Written problem A ->
In the show recap, condense the paragraph beginning "So glad I went to that" into a short bulleted list that keeps its main facts.

The Viktor Wilt Show daily recap! If you miss the show weekdays from 6A-10A MST, you've come to the right place.
Thanks for tuning in, kicking it with me.
And hope your morning is going good so far. It's Friday, which is fantastic. Uh, yeah, I don't feel that great. This is wonderful. Nothing like rolling into the weekend and wondering if I picked up a bug. I mean, there were a lot of people around to pick a bug up from at the Trans-Siberian Orchestra show last night.
So glad I went to that. It was incredible. One of the most amazing shows that I've ever seen, and definitely the coolest Christmas thing I've ever seen. It was- it was insane. Uh, like, tool Christmas. The light show... I mean, they had, uh, pyro on both ends of the arena. They had drones, uh, lasers. It was nuts. Just so, so cool. So, yeah, if you were at the show last night and you're up bright and early with me, sorry you gotta be awake right now. I would certainly, uh, prefer to be back in bed. Yeah, I don't know if I, uh, picked up a bug or... I mean, there was a lot of fog at the show, and sometimes, you know, I'm an old wuss and things, uh, irritate me a little bit. So,
took an allergy med this morning. Hopefully, whatever's going on is relating to, uh, yeah, that. Just, you know, a little irritated from the fog. That's what I'm hoping. And speaking of fog, yeah. At least in Idaho Falls, if, uh, you haven't left your house yet, very foggy outside. So, you know, exercise a little bit of extra caution. If you're gonna get out on the roadways, take it a little bit slow
and, uh, you know, just be careful out there, you know, especially if you're on the freeway. Slow it way down. All right. I am going to dig for something to talk about, and, uh, yeah, maybe take a little- little ibuprofen. Will that- will that help? I don't know. It's a chest issue. Ugh, so annoying. Anyway, we'll power through. If there's any time to pick up a bug, I guess it's on Friday when
I don't have to work tomorrow, but I have so much to do around my house. [screams quietly] [rock music plays] It's Victor Wiltz. Morning and happy Friday,
or it could be evening or- I don't know. The show's available on demand, so I have no idea when you're listening to this, but I'm gonna do my best to do a de- decent show today. It's not going so fantastic for me so far. Uh, m- You can perhaps even hear it in my voice. Not feeling so fantastic in my- in my chest here. Great. Great, where I have 10 billion things to do today and 10 billion things to do this weekend. Fantastic. Ugh, and it's a- just crap, slow news day. Trying to find stuff to talk about here. I'm like, "You gotta be kidding me.

Written problem B ->
Within the rows, swap "pixels" for "px" across the stretch from the line containing "Click the add image icon in comment box" through the end of the rows. Return only those lines, otherwise unchanged.

Records for this task ->

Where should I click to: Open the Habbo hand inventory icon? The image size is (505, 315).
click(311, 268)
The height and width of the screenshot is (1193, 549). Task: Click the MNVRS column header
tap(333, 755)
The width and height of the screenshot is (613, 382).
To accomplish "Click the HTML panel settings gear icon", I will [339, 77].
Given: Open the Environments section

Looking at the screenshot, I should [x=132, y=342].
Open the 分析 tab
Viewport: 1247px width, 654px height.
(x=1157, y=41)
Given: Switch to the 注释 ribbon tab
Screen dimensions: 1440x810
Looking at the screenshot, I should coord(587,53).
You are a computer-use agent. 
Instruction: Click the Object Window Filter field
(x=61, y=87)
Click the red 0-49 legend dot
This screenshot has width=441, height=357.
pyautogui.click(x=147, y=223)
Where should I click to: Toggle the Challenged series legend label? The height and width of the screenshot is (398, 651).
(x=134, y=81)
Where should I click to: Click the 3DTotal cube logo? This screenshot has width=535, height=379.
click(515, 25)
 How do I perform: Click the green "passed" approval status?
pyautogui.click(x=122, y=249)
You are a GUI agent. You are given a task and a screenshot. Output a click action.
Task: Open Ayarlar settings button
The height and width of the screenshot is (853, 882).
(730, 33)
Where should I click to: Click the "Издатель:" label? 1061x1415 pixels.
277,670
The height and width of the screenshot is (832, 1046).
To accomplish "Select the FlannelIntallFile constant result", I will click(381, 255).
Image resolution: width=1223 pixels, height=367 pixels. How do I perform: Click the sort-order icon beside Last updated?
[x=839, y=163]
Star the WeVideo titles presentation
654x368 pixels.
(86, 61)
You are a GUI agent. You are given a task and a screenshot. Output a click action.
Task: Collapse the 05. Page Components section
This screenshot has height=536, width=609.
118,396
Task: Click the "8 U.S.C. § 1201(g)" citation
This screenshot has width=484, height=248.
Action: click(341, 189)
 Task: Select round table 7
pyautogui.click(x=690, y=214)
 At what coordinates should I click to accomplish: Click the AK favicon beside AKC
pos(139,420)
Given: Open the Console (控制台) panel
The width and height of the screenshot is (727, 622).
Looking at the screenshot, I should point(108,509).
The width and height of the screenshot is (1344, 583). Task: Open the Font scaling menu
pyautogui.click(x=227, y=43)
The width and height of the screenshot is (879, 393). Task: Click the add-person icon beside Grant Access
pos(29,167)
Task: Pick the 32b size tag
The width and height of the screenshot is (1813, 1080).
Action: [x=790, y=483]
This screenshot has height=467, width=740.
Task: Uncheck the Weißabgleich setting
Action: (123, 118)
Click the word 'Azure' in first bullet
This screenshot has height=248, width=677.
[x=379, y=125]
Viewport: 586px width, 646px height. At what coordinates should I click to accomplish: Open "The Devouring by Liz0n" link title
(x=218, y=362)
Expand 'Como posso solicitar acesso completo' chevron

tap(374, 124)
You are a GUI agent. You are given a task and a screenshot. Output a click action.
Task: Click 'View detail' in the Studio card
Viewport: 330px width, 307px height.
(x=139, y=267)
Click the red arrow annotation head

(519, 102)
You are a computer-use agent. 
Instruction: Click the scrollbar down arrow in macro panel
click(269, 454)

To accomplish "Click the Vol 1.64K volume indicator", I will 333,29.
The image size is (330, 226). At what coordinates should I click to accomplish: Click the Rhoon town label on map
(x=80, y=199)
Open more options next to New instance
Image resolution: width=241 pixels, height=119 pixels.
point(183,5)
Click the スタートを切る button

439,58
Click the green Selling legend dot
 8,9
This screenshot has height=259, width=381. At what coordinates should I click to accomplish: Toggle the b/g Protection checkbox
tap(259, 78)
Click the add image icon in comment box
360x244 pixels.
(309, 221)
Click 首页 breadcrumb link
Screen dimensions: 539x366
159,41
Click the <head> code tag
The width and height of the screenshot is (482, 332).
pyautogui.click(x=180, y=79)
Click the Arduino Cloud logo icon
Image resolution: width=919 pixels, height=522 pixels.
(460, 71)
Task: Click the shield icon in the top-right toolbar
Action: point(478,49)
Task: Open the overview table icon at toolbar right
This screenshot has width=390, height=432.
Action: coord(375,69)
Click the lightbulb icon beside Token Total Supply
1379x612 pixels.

Full answer A ->
- The speaker is glad to have attended last night's show, calling it one of the most amazing ever seen and the coolest Christmas event.
- The light show featured pyro on both ends of the arena, drones, and lasers.
- The speaker sympathizes with fellow attendees who are up early and would rather be back in bed.
- The speaker is unsure whether a bug was picked up or the heavy fog at the show caused irritation.

Full answer B ->
Click the add image icon in comment box
360x244 px.
(309, 221)
Click 首页 breadcrumb link
Screen dimensions: 539x366
159,41
Click the <head> code tag
The width and height of the screenshot is (482, 332).
pyautogui.click(x=180, y=79)
Click the Arduino Cloud logo icon
Image resolution: width=919 px, height=522 px.
(460, 71)
Task: Click the shield icon in the top-right toolbar
Action: point(478,49)
Task: Open the overview table icon at toolbar right
This screenshot has width=390, height=432.
Action: coord(375,69)
Click the lightbulb icon beside Token Total Supply
1379x612 px.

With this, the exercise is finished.